Metabolic responses to protein restriction during pregnancy in rat and translation initiation factors in the mother and fetus.

A low-protein diet during pregnancy in the rat results in intrauterine growth restricted (IUGR) fetuses. The adaptive responses of the mother to low-protein diet and the mechanisms of IUGR in this model are not understood. In the present study, we report the maternal metabolic responses to protein restriction and their impact on growth, carcass composition, and translation initiation in the fetus. Pregnant Sprague-Dawley rats were pair-fed either a 6% protein (LP, n = 7) or a 24% protein (NP, n = 7) diet from conception until delivery. Plasma amino acids and urea levels and rate of oxygen consumption were measured sequentially through pregnancy. Translation initiation factors eIF2alpha, Ser51 phosphorylated eIF2alpha, eIF4E, phosphorylated eIF4E, and 4E-BP1 were quantified in the maternal and fetal muscle and liver.
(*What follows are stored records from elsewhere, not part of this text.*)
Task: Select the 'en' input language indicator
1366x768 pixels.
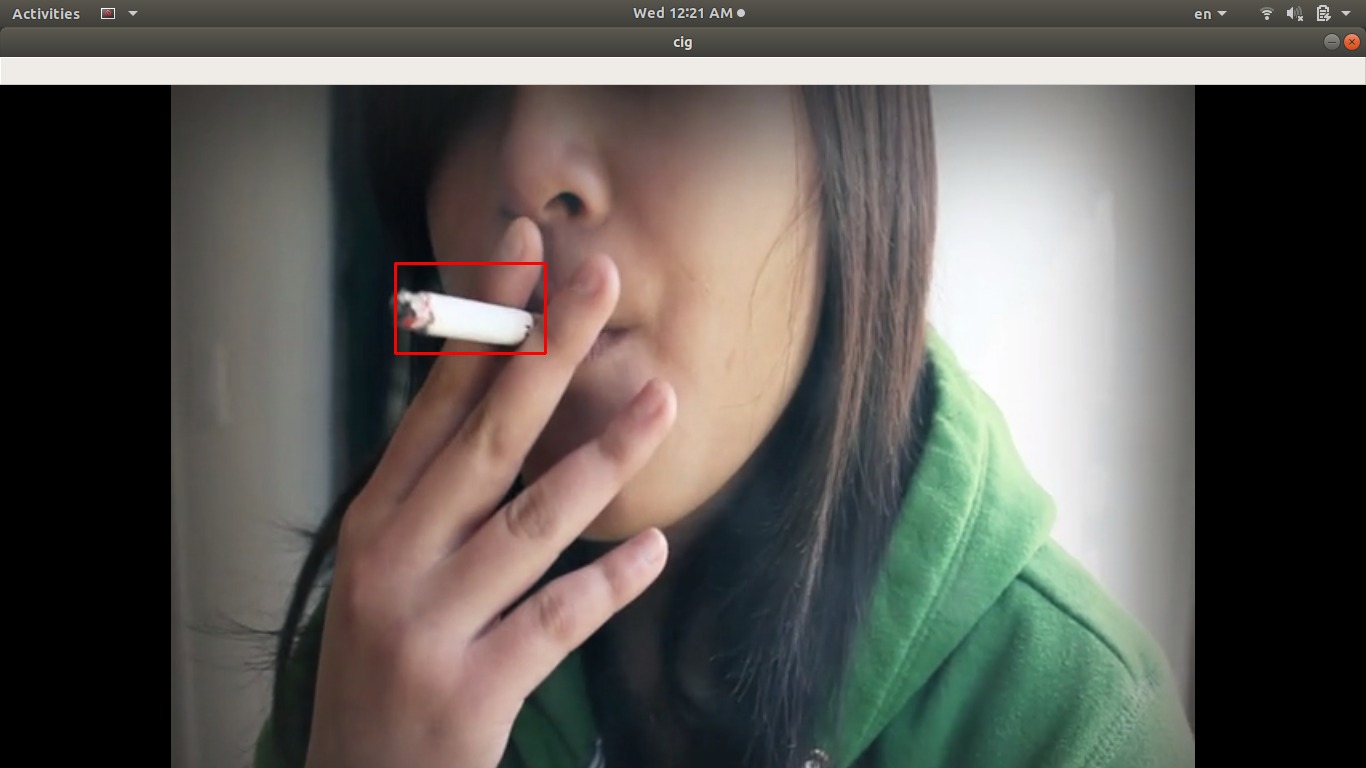Action: [1202, 14]
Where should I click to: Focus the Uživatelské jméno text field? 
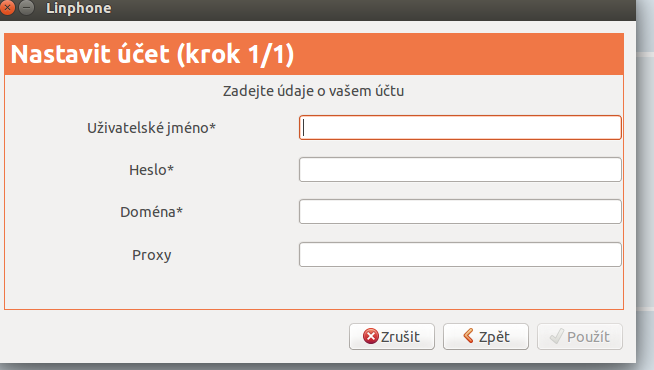[460, 128]
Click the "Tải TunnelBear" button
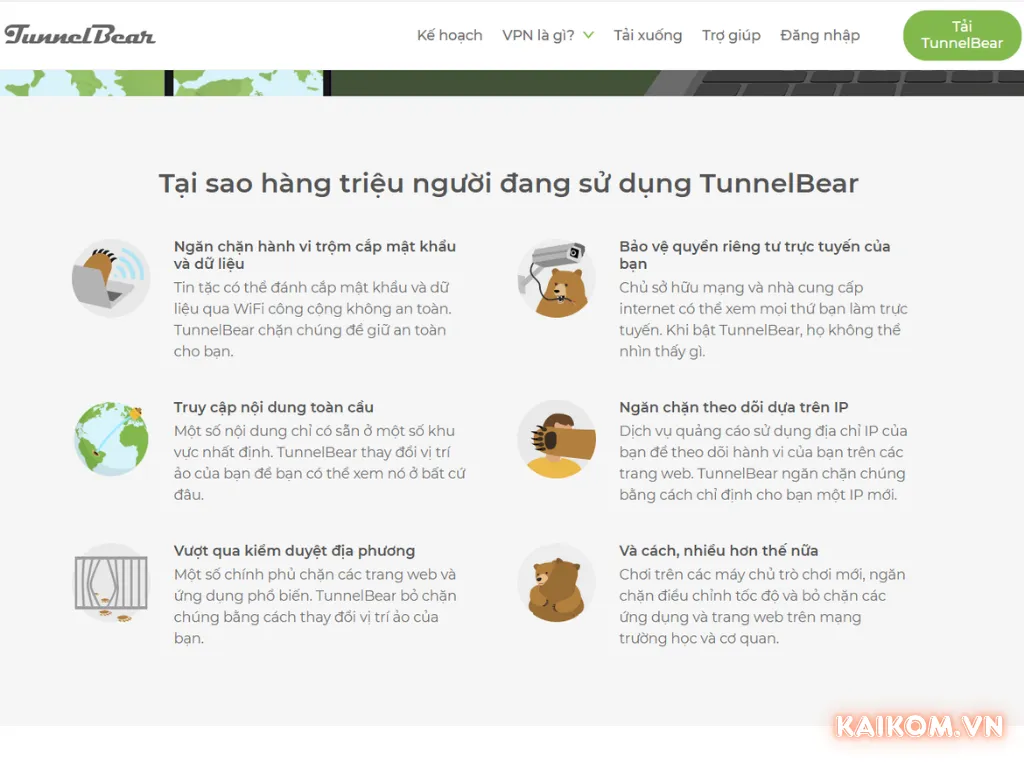This screenshot has width=1024, height=768. tap(961, 34)
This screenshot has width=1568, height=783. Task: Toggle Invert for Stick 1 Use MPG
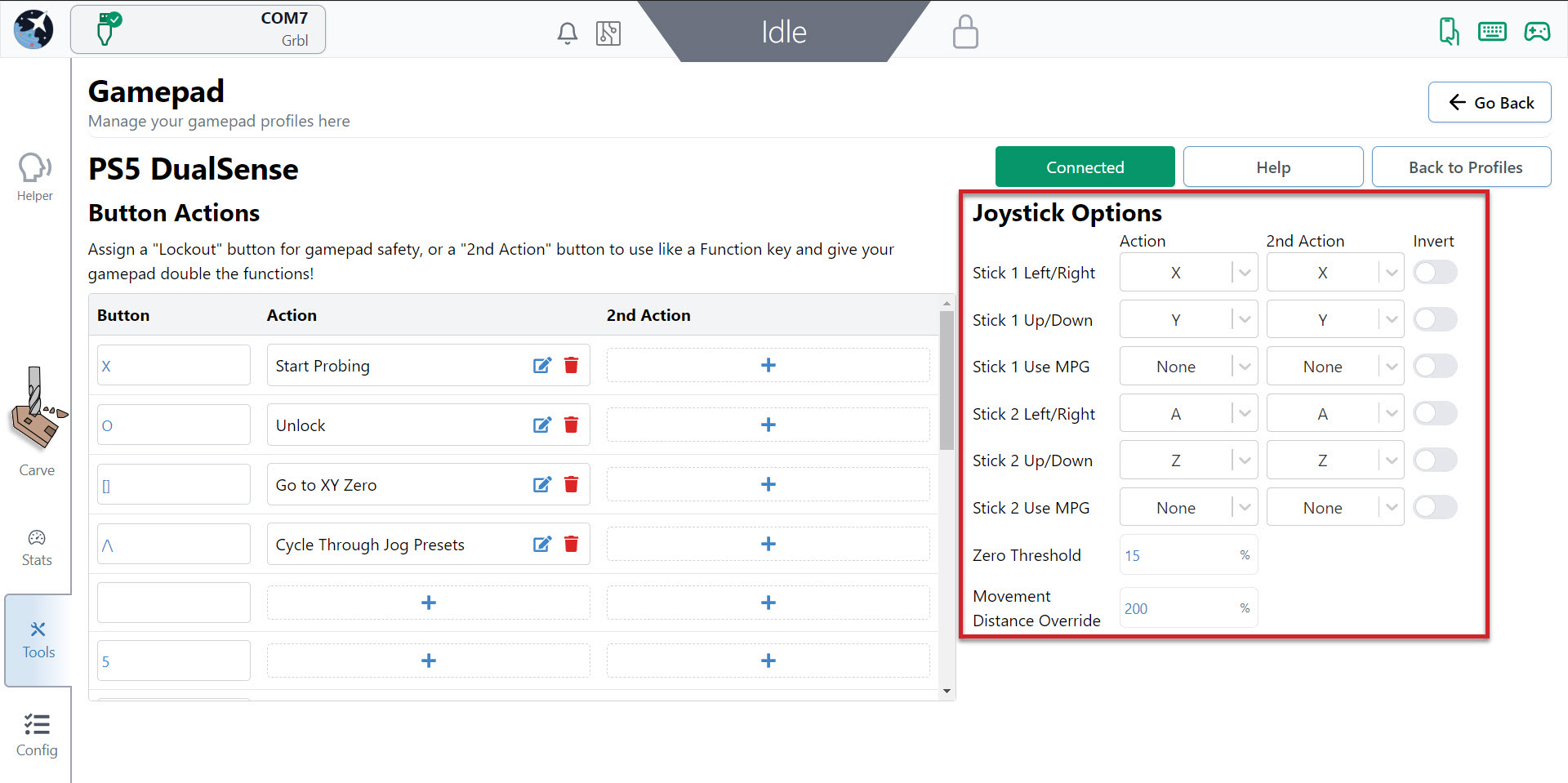pyautogui.click(x=1435, y=367)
Protein restriction resulted in higher rate of oxygen consumption (p < 0.01), lower plasma branched chain amino acid (p < 0.05) in the mother, and lower plasma histidine levels (p < 0.05) in the fetus. Plasma urea nitrogen was lower in the LP group throughout gestation. The phosphorylated 4E-BP1 (gamma form) in the maternal liver was 4-fold higher in the LP group. The phosphorylated eIF2alpha was higher in the livers of IUGR fetuses. We speculate that the lower plasma branched chain amino acids in the mother during early pregnancy may be due to a lower rate of protein turnover in the LP group. The mechanism of increased energy consumption due to protein restriction remains unclear. The data on translation initiation factors suggest a higher rate of protein synthesis in the maternal liver and a lower rate in the fetal liver in response to protein restriction.